§ Data lines:
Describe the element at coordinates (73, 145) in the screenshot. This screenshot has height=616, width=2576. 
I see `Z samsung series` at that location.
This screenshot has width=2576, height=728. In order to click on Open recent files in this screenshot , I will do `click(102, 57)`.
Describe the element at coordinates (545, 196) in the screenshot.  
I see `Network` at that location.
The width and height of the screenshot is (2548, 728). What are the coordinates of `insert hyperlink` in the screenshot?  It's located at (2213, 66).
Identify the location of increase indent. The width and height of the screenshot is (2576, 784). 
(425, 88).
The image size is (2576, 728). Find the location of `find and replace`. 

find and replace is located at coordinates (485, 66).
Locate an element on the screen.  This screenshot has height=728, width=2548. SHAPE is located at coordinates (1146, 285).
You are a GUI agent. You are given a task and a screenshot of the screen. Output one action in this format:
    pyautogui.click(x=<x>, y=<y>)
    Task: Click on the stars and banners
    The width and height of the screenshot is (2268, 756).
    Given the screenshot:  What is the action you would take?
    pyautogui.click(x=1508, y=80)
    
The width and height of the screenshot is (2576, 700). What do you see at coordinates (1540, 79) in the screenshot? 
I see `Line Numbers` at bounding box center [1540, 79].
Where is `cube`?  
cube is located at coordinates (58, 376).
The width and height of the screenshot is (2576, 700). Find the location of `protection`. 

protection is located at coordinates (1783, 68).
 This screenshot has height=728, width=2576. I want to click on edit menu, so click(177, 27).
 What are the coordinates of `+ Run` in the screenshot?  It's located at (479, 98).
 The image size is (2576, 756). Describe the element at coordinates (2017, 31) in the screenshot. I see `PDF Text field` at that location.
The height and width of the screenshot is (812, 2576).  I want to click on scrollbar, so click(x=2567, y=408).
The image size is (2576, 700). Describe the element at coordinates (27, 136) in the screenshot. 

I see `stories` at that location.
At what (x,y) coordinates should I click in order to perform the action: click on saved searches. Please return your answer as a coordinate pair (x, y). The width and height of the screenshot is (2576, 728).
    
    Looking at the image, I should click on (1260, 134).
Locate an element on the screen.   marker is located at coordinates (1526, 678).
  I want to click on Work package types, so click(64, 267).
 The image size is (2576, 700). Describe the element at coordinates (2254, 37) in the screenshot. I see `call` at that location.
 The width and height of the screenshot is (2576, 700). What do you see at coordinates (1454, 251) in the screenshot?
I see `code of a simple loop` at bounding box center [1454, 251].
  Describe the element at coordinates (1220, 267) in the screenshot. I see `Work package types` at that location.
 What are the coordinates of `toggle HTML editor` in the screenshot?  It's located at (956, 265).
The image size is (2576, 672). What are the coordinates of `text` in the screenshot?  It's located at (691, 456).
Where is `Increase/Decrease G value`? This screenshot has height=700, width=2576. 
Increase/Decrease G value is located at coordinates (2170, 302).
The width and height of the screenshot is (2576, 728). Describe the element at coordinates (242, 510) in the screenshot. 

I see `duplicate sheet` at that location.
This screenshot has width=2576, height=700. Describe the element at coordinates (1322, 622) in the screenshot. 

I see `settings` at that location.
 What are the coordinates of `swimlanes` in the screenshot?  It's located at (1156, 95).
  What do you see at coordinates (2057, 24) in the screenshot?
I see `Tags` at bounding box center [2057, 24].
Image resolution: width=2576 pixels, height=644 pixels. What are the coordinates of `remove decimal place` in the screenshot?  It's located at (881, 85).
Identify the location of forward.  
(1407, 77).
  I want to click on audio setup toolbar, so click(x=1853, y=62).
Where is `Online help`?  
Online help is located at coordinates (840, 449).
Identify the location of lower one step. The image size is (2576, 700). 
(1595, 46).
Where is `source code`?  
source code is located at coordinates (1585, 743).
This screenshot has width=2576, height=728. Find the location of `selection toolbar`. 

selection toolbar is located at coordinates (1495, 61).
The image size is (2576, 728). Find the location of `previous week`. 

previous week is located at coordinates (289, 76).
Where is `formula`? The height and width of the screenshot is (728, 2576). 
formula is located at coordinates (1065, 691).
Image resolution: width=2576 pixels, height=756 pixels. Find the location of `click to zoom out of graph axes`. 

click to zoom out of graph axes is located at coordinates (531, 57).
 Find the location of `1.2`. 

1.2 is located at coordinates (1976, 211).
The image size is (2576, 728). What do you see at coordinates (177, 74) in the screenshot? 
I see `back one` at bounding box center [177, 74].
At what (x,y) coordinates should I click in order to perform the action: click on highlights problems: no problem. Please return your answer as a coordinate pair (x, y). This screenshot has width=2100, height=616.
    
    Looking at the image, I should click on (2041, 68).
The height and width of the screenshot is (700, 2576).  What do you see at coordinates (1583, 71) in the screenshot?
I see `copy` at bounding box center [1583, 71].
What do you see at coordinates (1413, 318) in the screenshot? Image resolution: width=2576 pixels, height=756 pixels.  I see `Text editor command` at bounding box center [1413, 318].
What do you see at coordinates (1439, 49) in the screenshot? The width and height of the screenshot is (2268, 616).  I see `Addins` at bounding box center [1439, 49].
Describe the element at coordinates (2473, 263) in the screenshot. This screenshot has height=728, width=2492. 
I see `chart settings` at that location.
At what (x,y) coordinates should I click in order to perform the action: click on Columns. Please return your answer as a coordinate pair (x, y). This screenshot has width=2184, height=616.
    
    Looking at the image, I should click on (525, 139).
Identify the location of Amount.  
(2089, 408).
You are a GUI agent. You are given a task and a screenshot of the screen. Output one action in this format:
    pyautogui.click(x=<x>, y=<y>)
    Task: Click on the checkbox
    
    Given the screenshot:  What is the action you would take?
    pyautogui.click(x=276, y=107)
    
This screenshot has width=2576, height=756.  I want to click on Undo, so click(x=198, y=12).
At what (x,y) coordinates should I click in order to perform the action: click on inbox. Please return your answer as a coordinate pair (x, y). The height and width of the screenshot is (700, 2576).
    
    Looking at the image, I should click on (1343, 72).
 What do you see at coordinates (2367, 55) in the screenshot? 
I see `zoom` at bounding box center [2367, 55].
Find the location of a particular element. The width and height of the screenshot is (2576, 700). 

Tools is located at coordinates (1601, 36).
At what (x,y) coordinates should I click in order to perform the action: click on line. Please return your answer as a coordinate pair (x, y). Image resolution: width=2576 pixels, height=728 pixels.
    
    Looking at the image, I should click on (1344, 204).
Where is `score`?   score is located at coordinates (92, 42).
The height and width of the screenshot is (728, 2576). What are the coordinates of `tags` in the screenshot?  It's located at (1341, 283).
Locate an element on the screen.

§ What you should do:
Quote in full each line above that contains the string "Decrease".

§ Problem solution:
Where is `Increase/Decrease G value`? This screenshot has height=700, width=2576. 
Increase/Decrease G value is located at coordinates (2170, 302).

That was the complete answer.